Curating Custom Datasets for LLM Training with NVIDIA NeMo Curator

Curating Custom Datasets for LLM Training with NVIDIA NeMo Curator
Overview
This tutorial focuses on creating a simple data curation pipeline using NeMo Curator to download, process, and filter the TinyStories dataset, primarily using the validation file with around 22,000 records.
Defining Custom Document Builders
NeMo Curator provides abstract classes for downloading remote data and extracting text records and metadata, enabling customization for different datasets.
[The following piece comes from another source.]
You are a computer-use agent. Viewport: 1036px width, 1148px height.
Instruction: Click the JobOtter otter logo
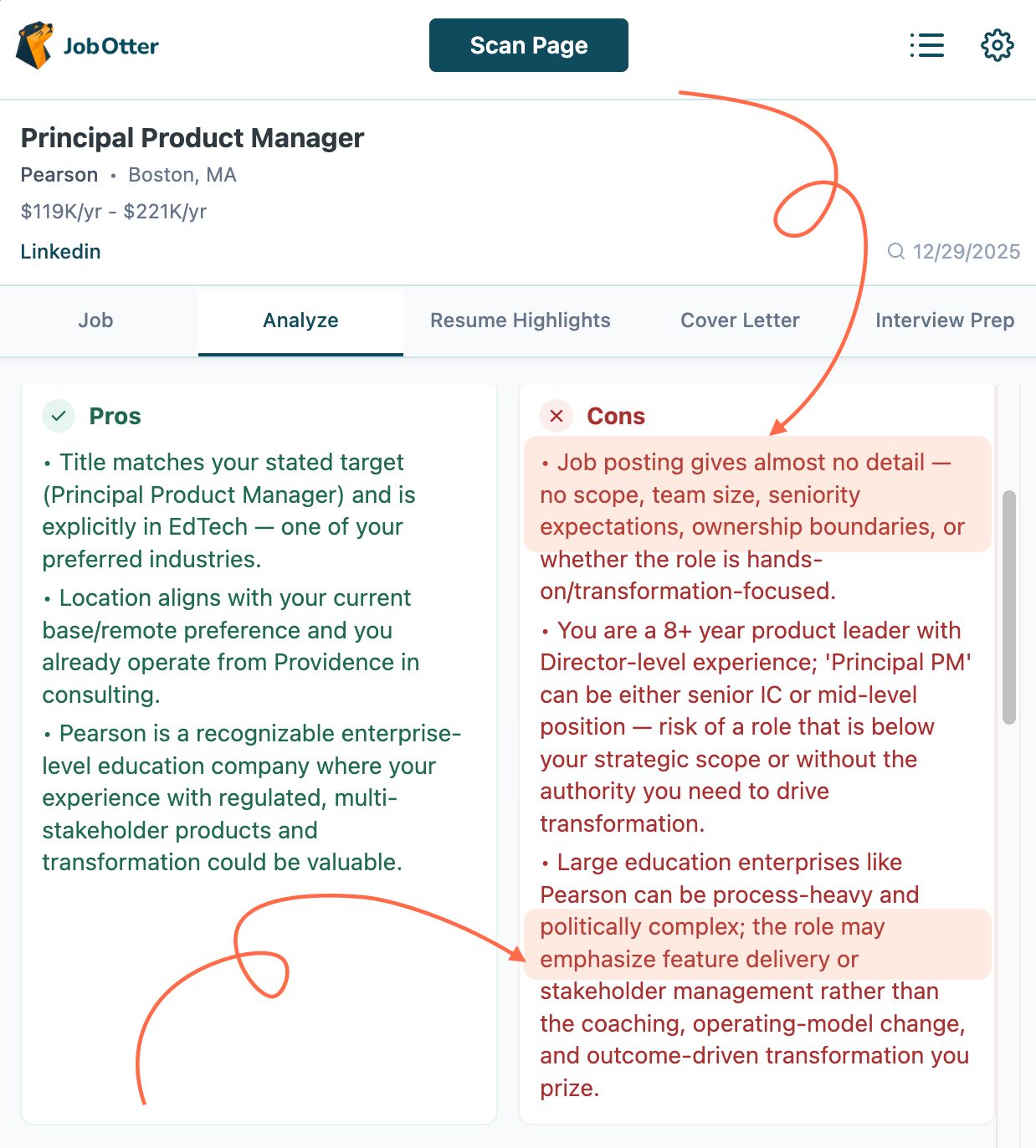[35, 45]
Implementations are available for datasets like CommonCrawl, Wikipedia, and arXiv.
Iterating and Extracting Text from the Dataset
Records in the downloaded file are separated by a token, and each record spans multiple lines. Implement a class to iterate through the file, yield each record's raw text, and optional metadata for unique identification.
Writing the Dataset to JSONL Format
Utilize NeMo Curator helpers to load datasets from disk in JSONL, Parquet, or Pickle formats. Create a JSON object for each story and write it as a single line in an output file, with story content in the JSON object field.
Modifying Documents
Define how text from each document should be modified using the NeMo Curator interface. Chaining operations with a list of modifications can be applied sequentially to each instance.
Dataset Filtering
Filtering is crucial during dataset curation to remove documents that don't meet specific criteria. Implement filters to discard short documents (less than 80 words) or those not meeting certain requirements.
This structured overview provides insights into creating custom data curation pipelines using NeMo Curator, catering to diverse data processing needs for LLM training.